Sophie Binet, secrétaire générale du syndicat, s’est exprimée dans une interview accordée au journal « Les Echos » pour mettre en lumière l’ampleur de la crise actuelle, en particulier dans le secteur industriel. Elle a vivement critiqué la politique de l’offre mise en place par le président Emmanuel Macron, soulignant les conséquences néfastes qu’elle entraîne pour les travailleurs et les entreprises. Selon elle, il est urgent de revoir cette stratégie économique afin de mieux protéger les emplois et de garantir une véritable relance économique.
Selon Sophie Binet, la secrétaire générale de la CGT, la situation en France se détériore rapidement en ce qui concerne les plans sociaux, principalement dans l’industrie mais également dans d’autres secteurs. Elle met en garde contre une possible vague de licenciements qui pourrait affecter jusqu’à 200 000 emplois.

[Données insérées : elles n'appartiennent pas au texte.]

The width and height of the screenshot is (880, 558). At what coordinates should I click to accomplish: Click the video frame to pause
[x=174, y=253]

D’après elle, près de 250 plans de licenciements seraient actuellement en préparation, touchant entre 170 000 et 200 000 emplois, d’après les informations recueillies par les militants syndicaux. Ce chiffre est en augmentation par rapport aux estimations précédentes, passant de 130 plans sociaux en mai à près de 200 en novembre.
« Un désastre politique »
Les secteurs les plus touchés par ces plans sociaux seraient ceux en crise tels que l’automobile et l’aérospatial, mais également la grande distribution, selon Sophie Binet. Elle redoute une multiplication des licenciements dans les mois à venir, avec des répercussions sur les petits sous-traitants. Elle dénonce la politique de l’offre mise en place depuis le début du mandat d’Emmanuel Macron comme un désastre politique et propose plusieurs mesures d’urgence.

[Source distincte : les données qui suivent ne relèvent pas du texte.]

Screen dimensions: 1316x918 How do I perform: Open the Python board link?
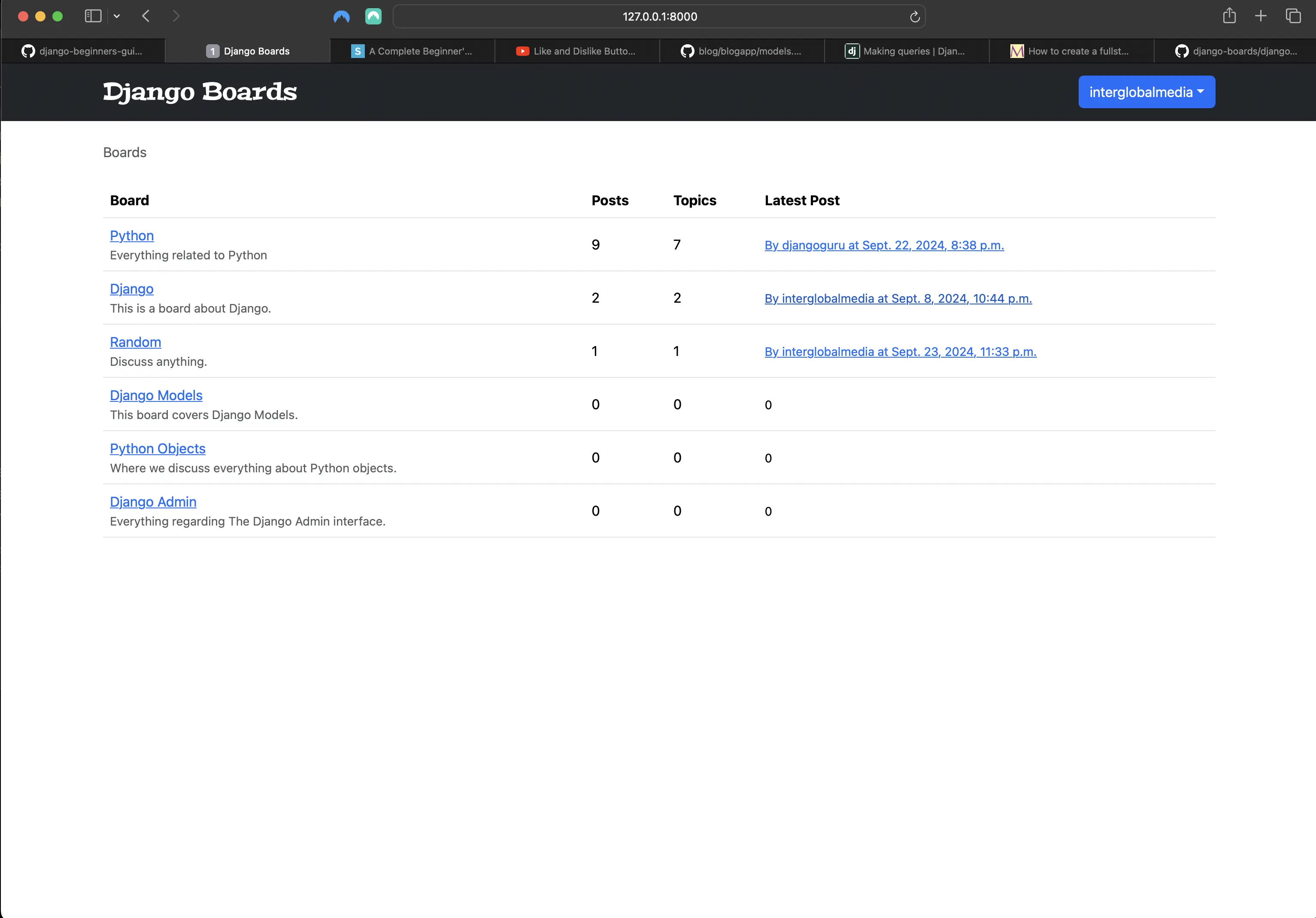pos(132,236)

Elle suggère notamment un retour à des prix régulés de l’énergie pour l’industrie, prenant en compte les coûts de production et les investissements nécessaires pour relancer le secteur nucléaire. Elle milite également pour la mise en place de barrières douanières plus protectrices au niveau européen, ainsi que pour un renforcement de la loi Florange, obligeant les employeurs à rechercher un repreneur en cas de fermeture, étendue aux PME de plus de 50 salariés.